*Descrição da tarefa*:
Verta para o inglês esta frase da entrevista sobre o futuro do capitalismo: "O grande ausente neste colossal estado de emergência é precisamente o movimento trabalhista."

---- Trecho fornecido

Será que a ideologia do neoliberalismo fracassou e que os dias do capitalismo estão contados?

-A ideia é divertida, mas seria ingénuo assumir um fim iminente do capitalismo. Não posso ver como tal coisa possa materializar-se. O grande ausente neste colossal estado de emergência é precisamente o movimento trabalhista. Ao invés disso, vejo a possibilidade de uma mudança no poder relativo dos lobbies das finanças para grupos de pressão política e também de lobbies ocidentais e americanos para outros asiáticos.

Podemos então falar do declínio do império americano?

-Apesar da aparência e de todas as altas temporárias e dos acontecimentos a curto prazo, o declínio americano tem-se verificado de há pelo menos um quarto de século. Um sintoma deste declínio é o comportamento a longo prazo do dólar, cujo preço – convertido à divisa de hoje – em 20 anos caiu de 1,50 euro para cerca de 70 centavos de euro. Este declínio assegura desconfiança em relação ao dólar e provavelmente impedirá os EUA de desempenharem novamente o papel de "aspirador" para os produtos excedentes de outros países. Uma vez que não há um poder hegemónico internacional alternativo, há um perigo de que o sistema monetário internacional venha a encontrar-se num beco sem saída. Neste caso, o desenvolvimento desta crise poderia ganhar características realmente negras e imprevisíveis.


A entrevista original em alemão foi publicada em junge Welt , de 09/Outubro/2008. Emiliano Brancaccio, é Professor de economia do trabalho na Universidade de Sannio, membro da Rifondazione Comunista, e conselheiro da maior federação italiana de sindicatos metalúrgicos, a FIOM-CGIL.

--------
---- Conteúdo dos dados

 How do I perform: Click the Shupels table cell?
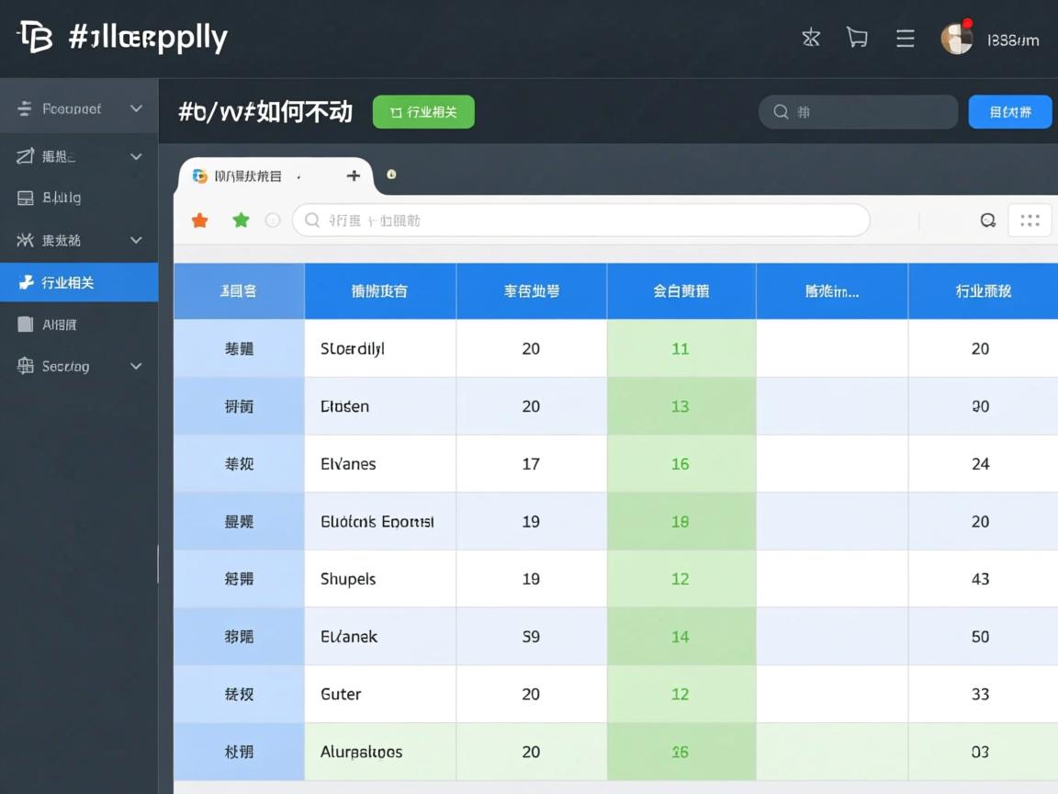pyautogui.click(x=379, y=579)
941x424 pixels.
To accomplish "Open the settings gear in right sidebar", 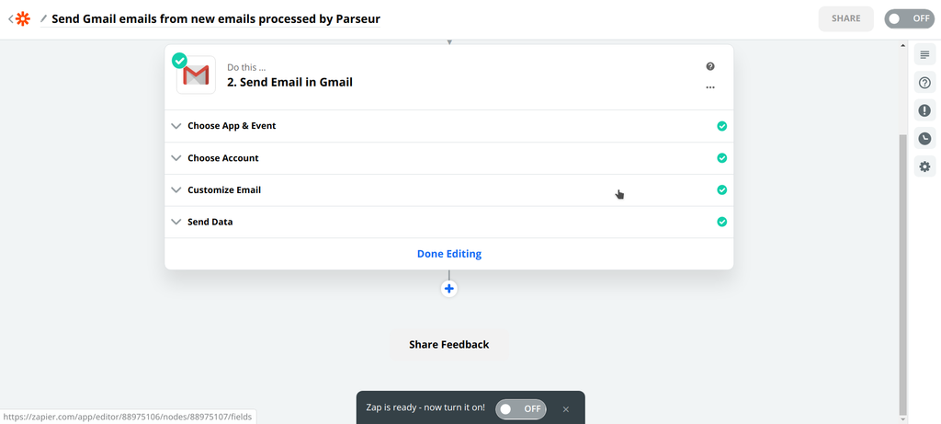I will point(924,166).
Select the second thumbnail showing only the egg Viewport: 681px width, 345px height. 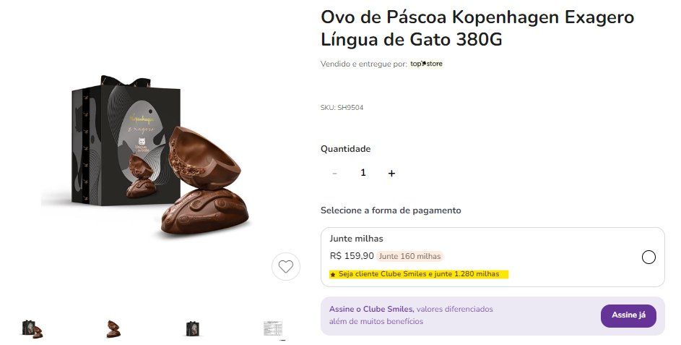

--------

*Resultado*:
The great absentee in this colossal state of emergency is precisely the labor movement.